Novo SEC, novo OE: o Património no Estado

parte I: pessoas (Leia a “parte II – políticas” deste Editorial no próximo dia 27 de Novembro)

A crise tem destas coisas: não há dinheiro debaixo do colchão e, naturalmente, procura-se preservar o colchão e angariar dinheiro fora de casa. Há os que procuram mas não encontram, e há os que, procurando e encontrando, não escolhem essas formas alternativas de financiamento, manter o colchão e toda a dignidade. Orgulhosamente sós.

Este é o caso em matéria de gestão patrimonial no nosso país. Vejamos o lado do “fim do dinheiro debaixo do colchão” nesta área, numa perspectiva factual: • O Estado, em Portugal, é proprietário, gestor, programador, responsável pela conservação e restauro e prestador / vendedor de serviços (lojas, serviço educativo, bilhética). • Portugal tem uma quantidade de património em muito superior às suas actuais e – se não voltarmos a ser reis do mundo como uma boa parte de nós antecipa – futuras capacidades económicas. • O Estado, no sector da Cultura, tem actualmente limitações de know-how nas várias valências que envolvem a gestão global de um recurso patrimonial. • O Estado tem inultrapassáveis dificuldades de contratação de pessoal em qualquer sector, e na área da Cultura também.

Olhemos agora para o ângulo de “procurar dinheiro fora de casa” em matéria de gestão patrimonial. Assumindo que não há de facto mais dinheiro em casa, pelo menos para o modo de vida dos últimos anos (décadas?), temos várias opções pela frente: i. Arranjamos outro “Estado” que financie este sector. ii. Deixamos cair ou vendemos uma parte significativa dos recursos patrimoniais sob a alçada estatal. iii. Tentamos ver se alguém, fora de casa, também se interessa pelo nosso “métier”: Cultura, Património. Vamos partir do princípio que a primeira opção é ilusória e vamos deixar a segunda opção de lado – não somente porque já boa parte das coisas cai efectivamente mas sem uma assunção prévia de se tratar de uma escolha consciente (o que impede o surgimento ou criação de uma oportunidade alternativa para estes bens); mas, também, porque a temática da venda de bens, seguindo a simples lógica da nossa gestão caseira e familiar, deve ser a última a ser considerada como política instituída.

Antes dessa opção limite, temos a alternativa de “procurar amigos”: quando éramos miúdos, ao iniciar uma brincadeira que achávamos engraçada, costumávamos juntar outro amigo e, com os braços sobre os ombros uns dos outros, cantarolar suficientemente alto para nos ouvirem “Quem quer brincar....” Não somente estávamos convencidos que a brincadeira seria mais divertida com mais participantes, como também que aquele jogo era suficientemente interessante para angariar novos aderentes.

Não existirão assim pessoas interessadas pelo património e dispostas a investir neste bem? Que pessoas poderão ser essas?

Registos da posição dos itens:
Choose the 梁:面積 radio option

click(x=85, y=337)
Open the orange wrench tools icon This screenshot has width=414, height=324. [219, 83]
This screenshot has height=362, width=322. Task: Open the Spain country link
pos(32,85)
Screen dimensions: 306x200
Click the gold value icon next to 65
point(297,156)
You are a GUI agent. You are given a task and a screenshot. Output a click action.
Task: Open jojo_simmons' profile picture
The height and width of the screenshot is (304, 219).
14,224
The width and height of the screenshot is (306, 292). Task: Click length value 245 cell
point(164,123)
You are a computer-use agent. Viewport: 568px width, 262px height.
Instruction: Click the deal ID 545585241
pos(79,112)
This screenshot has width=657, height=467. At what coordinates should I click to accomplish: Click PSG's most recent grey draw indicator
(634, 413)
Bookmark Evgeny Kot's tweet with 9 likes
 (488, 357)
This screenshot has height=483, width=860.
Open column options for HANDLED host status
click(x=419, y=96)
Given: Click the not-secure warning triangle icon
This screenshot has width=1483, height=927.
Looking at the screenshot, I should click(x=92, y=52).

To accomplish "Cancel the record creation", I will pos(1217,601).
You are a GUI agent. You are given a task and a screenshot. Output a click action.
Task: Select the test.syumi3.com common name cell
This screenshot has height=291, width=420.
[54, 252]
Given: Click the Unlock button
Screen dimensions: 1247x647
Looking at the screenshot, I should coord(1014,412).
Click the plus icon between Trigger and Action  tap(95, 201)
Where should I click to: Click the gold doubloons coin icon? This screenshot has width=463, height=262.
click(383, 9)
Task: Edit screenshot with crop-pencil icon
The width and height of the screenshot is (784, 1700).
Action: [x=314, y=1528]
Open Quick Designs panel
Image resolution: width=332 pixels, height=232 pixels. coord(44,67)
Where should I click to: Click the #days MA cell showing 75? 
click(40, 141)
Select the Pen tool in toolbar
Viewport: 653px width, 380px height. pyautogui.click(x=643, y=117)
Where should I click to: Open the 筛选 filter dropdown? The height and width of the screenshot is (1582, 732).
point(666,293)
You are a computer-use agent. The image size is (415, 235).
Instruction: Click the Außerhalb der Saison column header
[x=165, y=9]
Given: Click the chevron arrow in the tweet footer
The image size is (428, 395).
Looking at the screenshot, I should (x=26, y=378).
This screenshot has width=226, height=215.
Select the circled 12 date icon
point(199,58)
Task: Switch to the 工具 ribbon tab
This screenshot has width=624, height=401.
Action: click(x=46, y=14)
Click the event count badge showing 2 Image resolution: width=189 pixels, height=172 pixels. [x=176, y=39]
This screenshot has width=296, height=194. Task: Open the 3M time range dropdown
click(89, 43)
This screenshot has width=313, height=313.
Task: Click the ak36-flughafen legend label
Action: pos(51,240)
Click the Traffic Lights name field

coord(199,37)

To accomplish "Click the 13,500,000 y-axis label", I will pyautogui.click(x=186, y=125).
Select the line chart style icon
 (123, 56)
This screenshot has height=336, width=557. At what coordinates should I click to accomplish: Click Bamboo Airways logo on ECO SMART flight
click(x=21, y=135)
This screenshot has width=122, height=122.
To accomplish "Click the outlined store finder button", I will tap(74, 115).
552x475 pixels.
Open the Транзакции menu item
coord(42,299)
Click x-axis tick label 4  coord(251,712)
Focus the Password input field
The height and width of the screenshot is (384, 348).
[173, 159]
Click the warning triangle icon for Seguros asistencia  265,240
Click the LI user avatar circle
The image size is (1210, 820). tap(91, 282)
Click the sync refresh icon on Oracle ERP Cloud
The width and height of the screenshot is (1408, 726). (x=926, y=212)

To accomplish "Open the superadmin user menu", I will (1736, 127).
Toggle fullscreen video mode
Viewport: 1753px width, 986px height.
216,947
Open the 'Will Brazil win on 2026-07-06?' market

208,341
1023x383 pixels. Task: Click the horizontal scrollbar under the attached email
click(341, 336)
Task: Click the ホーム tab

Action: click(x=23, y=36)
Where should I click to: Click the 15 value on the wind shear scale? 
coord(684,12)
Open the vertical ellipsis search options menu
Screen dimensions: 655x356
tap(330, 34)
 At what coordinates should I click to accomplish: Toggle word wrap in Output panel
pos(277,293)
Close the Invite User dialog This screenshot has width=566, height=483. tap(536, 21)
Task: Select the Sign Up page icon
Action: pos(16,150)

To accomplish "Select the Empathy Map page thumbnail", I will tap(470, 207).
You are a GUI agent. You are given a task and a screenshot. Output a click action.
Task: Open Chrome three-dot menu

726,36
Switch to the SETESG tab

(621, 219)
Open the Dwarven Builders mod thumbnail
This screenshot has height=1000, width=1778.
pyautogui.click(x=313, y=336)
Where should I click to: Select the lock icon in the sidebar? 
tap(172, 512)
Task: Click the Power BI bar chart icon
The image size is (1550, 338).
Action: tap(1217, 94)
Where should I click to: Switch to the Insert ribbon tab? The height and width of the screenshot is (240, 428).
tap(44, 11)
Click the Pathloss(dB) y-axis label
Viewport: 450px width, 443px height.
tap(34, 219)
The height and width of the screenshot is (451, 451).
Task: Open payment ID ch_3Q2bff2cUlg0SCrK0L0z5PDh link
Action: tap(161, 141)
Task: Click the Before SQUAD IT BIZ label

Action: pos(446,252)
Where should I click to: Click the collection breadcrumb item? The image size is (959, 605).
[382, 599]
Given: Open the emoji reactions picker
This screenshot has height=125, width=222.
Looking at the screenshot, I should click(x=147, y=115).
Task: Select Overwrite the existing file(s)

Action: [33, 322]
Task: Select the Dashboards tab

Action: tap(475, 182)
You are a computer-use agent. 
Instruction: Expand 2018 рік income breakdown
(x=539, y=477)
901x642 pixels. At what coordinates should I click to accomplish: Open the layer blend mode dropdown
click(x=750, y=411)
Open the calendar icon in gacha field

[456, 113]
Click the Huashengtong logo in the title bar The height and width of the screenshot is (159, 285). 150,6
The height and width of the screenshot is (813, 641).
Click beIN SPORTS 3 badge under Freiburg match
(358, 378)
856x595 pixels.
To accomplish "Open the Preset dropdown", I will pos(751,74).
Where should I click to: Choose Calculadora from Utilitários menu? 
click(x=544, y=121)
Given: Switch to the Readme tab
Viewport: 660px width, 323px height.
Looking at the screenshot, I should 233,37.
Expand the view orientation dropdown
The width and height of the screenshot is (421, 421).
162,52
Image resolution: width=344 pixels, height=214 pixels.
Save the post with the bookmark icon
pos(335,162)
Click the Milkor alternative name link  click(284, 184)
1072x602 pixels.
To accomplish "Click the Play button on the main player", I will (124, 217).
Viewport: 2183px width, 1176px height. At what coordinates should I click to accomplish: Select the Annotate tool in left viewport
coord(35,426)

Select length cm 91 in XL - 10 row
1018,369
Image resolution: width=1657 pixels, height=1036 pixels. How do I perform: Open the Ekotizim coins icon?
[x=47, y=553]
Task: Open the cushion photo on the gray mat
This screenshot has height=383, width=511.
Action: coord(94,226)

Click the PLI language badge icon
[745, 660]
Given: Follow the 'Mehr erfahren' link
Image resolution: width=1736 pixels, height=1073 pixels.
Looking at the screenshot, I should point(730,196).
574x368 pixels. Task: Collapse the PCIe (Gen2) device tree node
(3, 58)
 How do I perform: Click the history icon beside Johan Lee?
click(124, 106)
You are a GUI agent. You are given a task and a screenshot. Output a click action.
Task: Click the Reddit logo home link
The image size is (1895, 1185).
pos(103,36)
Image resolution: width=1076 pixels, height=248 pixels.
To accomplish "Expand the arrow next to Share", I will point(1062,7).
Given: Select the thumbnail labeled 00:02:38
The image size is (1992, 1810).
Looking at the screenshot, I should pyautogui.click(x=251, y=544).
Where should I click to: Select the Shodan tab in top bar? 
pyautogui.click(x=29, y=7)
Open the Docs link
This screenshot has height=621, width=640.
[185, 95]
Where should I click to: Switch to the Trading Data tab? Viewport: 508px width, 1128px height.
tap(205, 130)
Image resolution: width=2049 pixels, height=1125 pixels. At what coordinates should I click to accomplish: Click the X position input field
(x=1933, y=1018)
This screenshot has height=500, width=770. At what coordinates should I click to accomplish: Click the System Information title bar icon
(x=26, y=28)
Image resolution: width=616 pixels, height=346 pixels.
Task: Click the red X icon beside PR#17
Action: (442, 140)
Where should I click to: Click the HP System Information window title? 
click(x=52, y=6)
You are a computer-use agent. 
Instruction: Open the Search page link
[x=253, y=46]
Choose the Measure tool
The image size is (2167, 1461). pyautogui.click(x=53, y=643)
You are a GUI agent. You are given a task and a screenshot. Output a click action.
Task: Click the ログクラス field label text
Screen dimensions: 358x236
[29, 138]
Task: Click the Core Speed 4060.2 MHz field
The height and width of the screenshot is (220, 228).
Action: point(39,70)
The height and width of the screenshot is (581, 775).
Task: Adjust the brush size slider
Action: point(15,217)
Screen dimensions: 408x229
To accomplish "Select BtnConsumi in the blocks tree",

TAREFAS A FAZER:
a - Indique todos os papéis que o texto sobre o património atribui ao Estado em Portugal.
b - Pegue no texto sobre o património a seguir à pergunta final, "Que pessoas poderão ser essas?", e escreva a continuação.
Os registos são um material à parte, sem ligação ao texto sobre o património.

RESPOSTAS DO EXERCÍCIO:
a -
- proprietário
- gestor
- programador
- responsável pela conservação e restauro
- prestador / vendedor de serviços (lojas, serviço educativo, bilhética)

b -
São certamente pessoas de uma geração mais nova do que a dos dirigentes actuais do sector público na área da Cultura, agregadas em empresas ou actuando como profissionais liberais: fora, portanto, do espectro Estatal.

Pelo facto de terem uma experiência profissional mais inconstante do ponto de vista institucional – e forçosamente mais diversificada –, são normalmente profissionais com um forte conhecimento das dinâmicas internacionais do sector, com boas redes de contactos, abertos a outras culturas, curiosos e habituados a outras formas de ver e pensar.

E são igualmente técnicos com uma cultura de resultados, transmitida pela sua inclusão no mercado, de obrigatória e diária necessidade de fazerem prova da sua capacidade de produzir rendimentos qualititativos ou quantitativos para as suas entidades empregadoras, mesmo quando estas são eles próprios.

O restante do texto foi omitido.